Talks on a post-Brexit trade deal have made “better progress” in recent days, the president of the European Commission has said, raising hopes that an agreement may be in sight.
Ursula von der Leyen said there were still “quite some metres to the finish” but that there had been “more movement” on important issues.
Her cautiously upbeat assessment comes after face-to-face negotiations were temporarily suspended on Thursday after a member of Michel Barnier’s EU negotiating team tested positive for Covid-19.
“After difficult weeks with very, very slow progress, now we have seen in the last days better progress, more movement on important files. This is good,” she said.
While the three main outstanding issues – fisheries, state aid rules and governance arrangements – were still to be resolved, she said negotiators were now working from legal texts with “substance where you can go through line by line”.

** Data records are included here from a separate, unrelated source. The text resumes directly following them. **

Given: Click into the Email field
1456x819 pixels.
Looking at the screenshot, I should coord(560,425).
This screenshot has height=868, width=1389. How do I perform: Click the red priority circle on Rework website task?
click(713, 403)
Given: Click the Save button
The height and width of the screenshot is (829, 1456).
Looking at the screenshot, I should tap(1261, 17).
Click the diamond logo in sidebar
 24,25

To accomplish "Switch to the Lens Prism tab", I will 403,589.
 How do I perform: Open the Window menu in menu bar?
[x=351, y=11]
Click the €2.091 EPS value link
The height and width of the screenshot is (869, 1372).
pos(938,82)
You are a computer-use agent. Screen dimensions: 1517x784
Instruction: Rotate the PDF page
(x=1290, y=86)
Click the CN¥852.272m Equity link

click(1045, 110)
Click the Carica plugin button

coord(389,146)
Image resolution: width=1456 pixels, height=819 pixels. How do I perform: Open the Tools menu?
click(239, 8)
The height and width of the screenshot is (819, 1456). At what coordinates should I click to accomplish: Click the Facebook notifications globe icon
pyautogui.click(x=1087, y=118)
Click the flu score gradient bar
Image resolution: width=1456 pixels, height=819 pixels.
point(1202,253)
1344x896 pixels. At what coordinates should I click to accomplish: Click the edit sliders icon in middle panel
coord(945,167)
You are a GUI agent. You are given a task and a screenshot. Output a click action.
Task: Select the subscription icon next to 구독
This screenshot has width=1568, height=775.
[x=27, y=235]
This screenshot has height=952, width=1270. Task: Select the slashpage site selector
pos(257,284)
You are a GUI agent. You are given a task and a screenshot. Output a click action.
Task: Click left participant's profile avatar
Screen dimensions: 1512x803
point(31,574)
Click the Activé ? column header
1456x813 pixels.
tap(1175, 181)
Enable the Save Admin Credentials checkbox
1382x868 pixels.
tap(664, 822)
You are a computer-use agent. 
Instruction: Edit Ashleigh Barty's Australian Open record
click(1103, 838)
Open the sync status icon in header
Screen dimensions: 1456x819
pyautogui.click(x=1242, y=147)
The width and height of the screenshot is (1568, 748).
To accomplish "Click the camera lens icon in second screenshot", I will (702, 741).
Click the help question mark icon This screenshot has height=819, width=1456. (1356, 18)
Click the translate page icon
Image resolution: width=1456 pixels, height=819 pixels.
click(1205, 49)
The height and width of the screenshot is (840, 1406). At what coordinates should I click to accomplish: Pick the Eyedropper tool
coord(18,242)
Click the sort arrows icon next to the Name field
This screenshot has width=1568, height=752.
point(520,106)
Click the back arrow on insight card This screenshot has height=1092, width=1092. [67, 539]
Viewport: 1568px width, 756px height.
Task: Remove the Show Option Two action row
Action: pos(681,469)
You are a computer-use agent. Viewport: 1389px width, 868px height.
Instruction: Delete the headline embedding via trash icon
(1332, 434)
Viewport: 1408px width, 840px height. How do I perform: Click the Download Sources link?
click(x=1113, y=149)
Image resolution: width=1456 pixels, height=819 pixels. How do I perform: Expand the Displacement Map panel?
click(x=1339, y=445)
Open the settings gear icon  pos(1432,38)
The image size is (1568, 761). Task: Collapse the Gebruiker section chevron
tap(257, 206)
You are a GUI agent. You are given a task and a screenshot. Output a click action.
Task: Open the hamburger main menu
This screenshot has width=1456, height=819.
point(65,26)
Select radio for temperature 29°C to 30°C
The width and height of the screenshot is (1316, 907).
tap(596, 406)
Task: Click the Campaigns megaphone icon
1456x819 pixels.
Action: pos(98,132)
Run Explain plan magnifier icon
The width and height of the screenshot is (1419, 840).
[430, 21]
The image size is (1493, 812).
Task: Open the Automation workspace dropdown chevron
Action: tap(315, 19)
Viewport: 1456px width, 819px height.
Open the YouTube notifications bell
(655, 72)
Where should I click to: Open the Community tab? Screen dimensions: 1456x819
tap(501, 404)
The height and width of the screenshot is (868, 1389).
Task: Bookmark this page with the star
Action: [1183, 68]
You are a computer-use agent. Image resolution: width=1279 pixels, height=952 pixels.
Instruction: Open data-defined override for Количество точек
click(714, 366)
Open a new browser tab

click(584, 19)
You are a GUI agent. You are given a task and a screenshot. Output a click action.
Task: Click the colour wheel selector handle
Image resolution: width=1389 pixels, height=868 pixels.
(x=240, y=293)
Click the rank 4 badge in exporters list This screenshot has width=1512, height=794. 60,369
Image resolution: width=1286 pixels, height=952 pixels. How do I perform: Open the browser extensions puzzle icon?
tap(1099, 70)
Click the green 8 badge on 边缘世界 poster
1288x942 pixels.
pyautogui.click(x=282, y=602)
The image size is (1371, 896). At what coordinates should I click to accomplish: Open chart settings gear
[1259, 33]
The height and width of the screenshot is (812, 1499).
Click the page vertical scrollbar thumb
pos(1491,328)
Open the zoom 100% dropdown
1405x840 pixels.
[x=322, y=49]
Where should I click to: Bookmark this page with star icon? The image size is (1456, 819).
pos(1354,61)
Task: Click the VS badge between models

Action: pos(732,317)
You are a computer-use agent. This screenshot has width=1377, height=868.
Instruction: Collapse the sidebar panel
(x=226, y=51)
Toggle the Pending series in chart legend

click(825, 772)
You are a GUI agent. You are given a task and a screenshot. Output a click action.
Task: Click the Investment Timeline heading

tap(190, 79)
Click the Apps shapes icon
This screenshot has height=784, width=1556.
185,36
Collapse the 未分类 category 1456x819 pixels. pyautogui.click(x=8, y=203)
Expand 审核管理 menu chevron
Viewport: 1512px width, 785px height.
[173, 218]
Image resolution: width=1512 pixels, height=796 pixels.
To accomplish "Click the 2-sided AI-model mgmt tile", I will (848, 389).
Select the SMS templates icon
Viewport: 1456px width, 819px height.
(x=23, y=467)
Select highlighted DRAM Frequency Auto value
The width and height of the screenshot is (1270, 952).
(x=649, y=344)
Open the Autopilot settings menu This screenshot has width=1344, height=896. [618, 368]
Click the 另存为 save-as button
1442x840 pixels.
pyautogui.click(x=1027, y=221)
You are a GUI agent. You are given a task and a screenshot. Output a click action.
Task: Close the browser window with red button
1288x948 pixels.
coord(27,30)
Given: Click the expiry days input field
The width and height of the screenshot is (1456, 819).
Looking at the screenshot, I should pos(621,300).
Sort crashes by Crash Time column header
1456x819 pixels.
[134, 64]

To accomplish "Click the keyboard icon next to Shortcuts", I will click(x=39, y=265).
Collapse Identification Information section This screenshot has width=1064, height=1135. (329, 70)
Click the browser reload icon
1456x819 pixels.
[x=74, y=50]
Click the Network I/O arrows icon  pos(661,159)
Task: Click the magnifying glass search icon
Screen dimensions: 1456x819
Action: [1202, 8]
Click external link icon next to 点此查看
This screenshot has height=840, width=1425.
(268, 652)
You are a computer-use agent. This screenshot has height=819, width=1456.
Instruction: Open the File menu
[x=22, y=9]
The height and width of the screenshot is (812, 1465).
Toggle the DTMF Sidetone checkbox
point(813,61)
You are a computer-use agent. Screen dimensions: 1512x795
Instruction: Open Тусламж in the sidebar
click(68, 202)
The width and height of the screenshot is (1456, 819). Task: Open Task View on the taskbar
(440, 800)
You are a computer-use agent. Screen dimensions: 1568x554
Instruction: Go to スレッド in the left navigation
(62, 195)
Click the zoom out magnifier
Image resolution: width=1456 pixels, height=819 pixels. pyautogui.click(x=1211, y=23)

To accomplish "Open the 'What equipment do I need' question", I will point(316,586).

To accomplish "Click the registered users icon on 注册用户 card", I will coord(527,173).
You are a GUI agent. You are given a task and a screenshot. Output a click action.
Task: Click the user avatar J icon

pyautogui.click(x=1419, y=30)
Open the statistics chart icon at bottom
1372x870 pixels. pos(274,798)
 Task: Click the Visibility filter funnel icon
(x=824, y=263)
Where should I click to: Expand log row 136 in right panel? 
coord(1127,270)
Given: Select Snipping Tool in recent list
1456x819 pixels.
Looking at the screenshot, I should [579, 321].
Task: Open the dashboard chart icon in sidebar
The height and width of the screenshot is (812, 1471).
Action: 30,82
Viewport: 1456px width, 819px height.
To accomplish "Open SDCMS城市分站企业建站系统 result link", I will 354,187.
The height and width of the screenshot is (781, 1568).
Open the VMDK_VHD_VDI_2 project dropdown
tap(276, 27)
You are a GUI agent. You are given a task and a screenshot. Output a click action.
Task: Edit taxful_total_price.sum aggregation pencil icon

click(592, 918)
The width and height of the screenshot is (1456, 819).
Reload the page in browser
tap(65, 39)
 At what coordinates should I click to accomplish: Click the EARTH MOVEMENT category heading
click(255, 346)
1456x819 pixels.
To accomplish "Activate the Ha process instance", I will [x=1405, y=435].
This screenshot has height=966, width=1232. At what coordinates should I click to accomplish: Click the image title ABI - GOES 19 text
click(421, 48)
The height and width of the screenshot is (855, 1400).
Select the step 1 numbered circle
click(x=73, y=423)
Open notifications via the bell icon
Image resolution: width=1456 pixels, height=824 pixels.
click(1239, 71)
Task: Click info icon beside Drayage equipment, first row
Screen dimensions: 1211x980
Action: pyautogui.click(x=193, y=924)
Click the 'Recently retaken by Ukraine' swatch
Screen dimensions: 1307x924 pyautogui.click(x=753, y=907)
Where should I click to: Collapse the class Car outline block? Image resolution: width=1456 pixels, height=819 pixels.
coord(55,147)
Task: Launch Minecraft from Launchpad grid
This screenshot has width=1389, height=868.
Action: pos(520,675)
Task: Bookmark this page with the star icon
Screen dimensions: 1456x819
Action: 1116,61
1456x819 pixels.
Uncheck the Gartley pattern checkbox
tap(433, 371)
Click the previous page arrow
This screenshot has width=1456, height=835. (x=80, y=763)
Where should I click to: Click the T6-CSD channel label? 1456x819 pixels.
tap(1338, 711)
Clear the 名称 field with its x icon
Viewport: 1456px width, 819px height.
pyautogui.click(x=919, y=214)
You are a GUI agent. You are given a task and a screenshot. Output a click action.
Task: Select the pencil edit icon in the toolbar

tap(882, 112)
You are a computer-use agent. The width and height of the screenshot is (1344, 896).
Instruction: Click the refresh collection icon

“Progress, for example, has been made on the question of state aid,” she said.
However with the current Brexit transition period due to end at the end of the year when Britain will finally leave the single market and the customs union, she acknowledged time was tight if they were to get a deal in time.
Prime Minister Boris Johnson’s official spokesman said the Government still wanted to get an agreement “as quickly or as soon as possible”.
He said talks would continue remotely over the weekend and into the early part of next week with face-to-face negotiations expected to resume once it was considered safe.
“As soon as talks can resume in person they will,” the spokesman said.